PROBLEM TO SOLVE: Lay out each of these lines as one string in a JSON list, skipping any blank lines.
——————
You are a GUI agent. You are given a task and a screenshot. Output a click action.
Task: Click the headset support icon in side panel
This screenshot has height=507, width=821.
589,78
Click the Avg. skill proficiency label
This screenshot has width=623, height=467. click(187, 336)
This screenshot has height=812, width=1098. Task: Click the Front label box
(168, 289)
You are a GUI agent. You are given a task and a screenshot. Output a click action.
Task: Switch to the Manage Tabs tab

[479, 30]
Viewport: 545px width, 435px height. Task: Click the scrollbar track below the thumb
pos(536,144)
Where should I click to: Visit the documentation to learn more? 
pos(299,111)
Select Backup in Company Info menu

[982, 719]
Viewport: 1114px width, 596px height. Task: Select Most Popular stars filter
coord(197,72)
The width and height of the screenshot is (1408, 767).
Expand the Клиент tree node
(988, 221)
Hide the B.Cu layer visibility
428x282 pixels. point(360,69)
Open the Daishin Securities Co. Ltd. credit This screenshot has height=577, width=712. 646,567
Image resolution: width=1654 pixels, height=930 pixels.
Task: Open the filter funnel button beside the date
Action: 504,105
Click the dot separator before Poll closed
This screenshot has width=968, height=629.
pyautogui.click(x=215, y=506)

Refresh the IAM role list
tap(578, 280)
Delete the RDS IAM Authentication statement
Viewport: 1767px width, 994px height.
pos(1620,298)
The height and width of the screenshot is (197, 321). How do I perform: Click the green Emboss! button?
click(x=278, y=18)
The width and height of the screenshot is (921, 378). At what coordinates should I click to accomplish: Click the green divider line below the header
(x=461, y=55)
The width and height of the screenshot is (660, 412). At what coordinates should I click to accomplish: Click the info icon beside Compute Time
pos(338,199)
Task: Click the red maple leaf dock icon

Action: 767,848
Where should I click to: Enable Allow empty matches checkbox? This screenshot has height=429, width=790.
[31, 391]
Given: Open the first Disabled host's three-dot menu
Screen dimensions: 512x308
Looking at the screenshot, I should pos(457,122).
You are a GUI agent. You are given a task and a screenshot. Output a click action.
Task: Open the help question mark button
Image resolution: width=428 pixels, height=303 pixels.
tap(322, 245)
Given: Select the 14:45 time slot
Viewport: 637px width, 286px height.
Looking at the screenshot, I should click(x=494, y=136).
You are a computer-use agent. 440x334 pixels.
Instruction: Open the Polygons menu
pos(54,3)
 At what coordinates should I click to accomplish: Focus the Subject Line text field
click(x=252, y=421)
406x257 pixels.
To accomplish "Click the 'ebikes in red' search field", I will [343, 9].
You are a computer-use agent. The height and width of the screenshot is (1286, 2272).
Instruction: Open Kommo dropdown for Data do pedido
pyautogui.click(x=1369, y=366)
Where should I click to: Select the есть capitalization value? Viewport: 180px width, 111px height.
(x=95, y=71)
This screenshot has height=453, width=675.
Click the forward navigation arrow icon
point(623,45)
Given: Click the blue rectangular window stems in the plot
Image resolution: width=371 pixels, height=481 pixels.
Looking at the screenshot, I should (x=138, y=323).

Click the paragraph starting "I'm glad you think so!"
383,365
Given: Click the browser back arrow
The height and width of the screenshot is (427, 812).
——————
FULL SOLUTION:
[
  "You are a GUI agent. You are given a task and a screenshot. Output a click action.",
  "Task: Click the headset support icon in side panel",
  "This screenshot has height=507, width=821.",
  "589,78",
  "Click the Avg. skill proficiency label",
  "This screenshot has width=623, height=467. click(187, 336)",
  "This screenshot has height=812, width=1098. Task: Click the Front label box",
  "(168, 289)",
  "You are a GUI agent. You are given a task and a screenshot. Output a click action.",
  "Task: Switch to the Manage Tabs tab",
  "[479, 30]",
  "Viewport: 545px width, 435px height. Task: Click the scrollbar track below the thumb",
  "pos(536,144)",
  "Where should I click to: Visit the documentation to learn more? ",
  "pos(299,111)",
  "Select Backup in Company Info menu",
  "[982, 719]",
  "Viewport: 1114px width, 596px height. Task: Select Most Popular stars filter",
  "coord(197,72)",
  "The width and height of the screenshot is (1408, 767).",
  "Expand the Клиент tree node",
  "(988, 221)",
  "Hide the B.Cu layer visibility",
  "428x282 pixels. point(360,69)",
  "Open the Daishin Securities Co. Ltd. credit This screenshot has height=577, width=712. 646,567",
  "Image resolution: width=1654 pixels, height=930 pixels.",
  "Task: Open the filter funnel button beside the date",
  "Action: 504,105",
  "Click the dot separator before Poll closed",
  "This screenshot has width=968, height=629.",
  "pyautogui.click(x=215, y=506)",
  "Refresh the IAM role list",
  "tap(578, 280)",
  "Delete the RDS IAM Authentication statement",
  "Viewport: 1767px width, 994px height.",
  "pos(1620,298)",
  "The height and width of the screenshot is (197, 321). How do I perform: Click the green Emboss! button?",
  "click(x=278, y=18)",
  "The width and height of the screenshot is (921, 378). At what coordinates should I click to accomplish: Click the green divider line below the header",
  "(x=461, y=55)",
  "The width and height of the screenshot is (660, 412). At what coordinates should I click to accomplish: Click the info icon beside Compute Time",
  "pos(338,199)",
  "Task: Click the red maple leaf dock icon",
  "Action: 767,848",
  "Where should I click to: Enable Allow empty matches checkbox? This screenshot has height=429, width=790.",
  "[31, 391]",
  "Given: Open the first Disabled host's three-dot menu",
  "Screen dimensions: 512x308",
  "Looking at the screenshot, I should pos(457,122).",
  "You are a GUI agent. You are given a task and a screenshot. Output a click action.",
  "Task: Open the help question mark button",
  "Image resolution: width=428 pixels, height=303 pixels.",
  "tap(322, 245)",
  "Given: Select the 14:45 time slot",
  "Viewport: 637px width, 286px height.",
  "Looking at the screenshot, I should click(x=494, y=136).",
  "You are a computer-use agent. 440x334 pixels.",
  "Instruction: Open the Polygons menu",
  "pos(54,3)",
  " At what coordinates should I click to accomplish: Focus the Subject Line text field",
  "click(x=252, y=421)",
  "406x257 pixels.",
  "To accomplish \"Click the 'ebikes in red' search field\", I will [343, 9].",
  "You are a computer-use agent. The height and width of the screenshot is (1286, 2272).",
  "Instruction: Open Kommo dropdown for Data do pedido",
  "pyautogui.click(x=1369, y=366)",
  "Where should I click to: Select the есть capitalization value? Viewport: 180px width, 111px height.",
  "(x=95, y=71)",
  "This screenshot has height=453, width=675.",
  "Click the forward navigation arrow icon",
  "point(623,45)",
  "Given: Click the blue rectangular window stems in the plot",
  "Image resolution: width=371 pixels, height=481 pixels.",
  "Looking at the screenshot, I should (x=138, y=323).",
  "Click the paragraph starting \"I'm glad you think so!\"",
  "383,365",
  "Given: Click the browser back arrow",
  "The height and width of the screenshot is (427, 812)."
]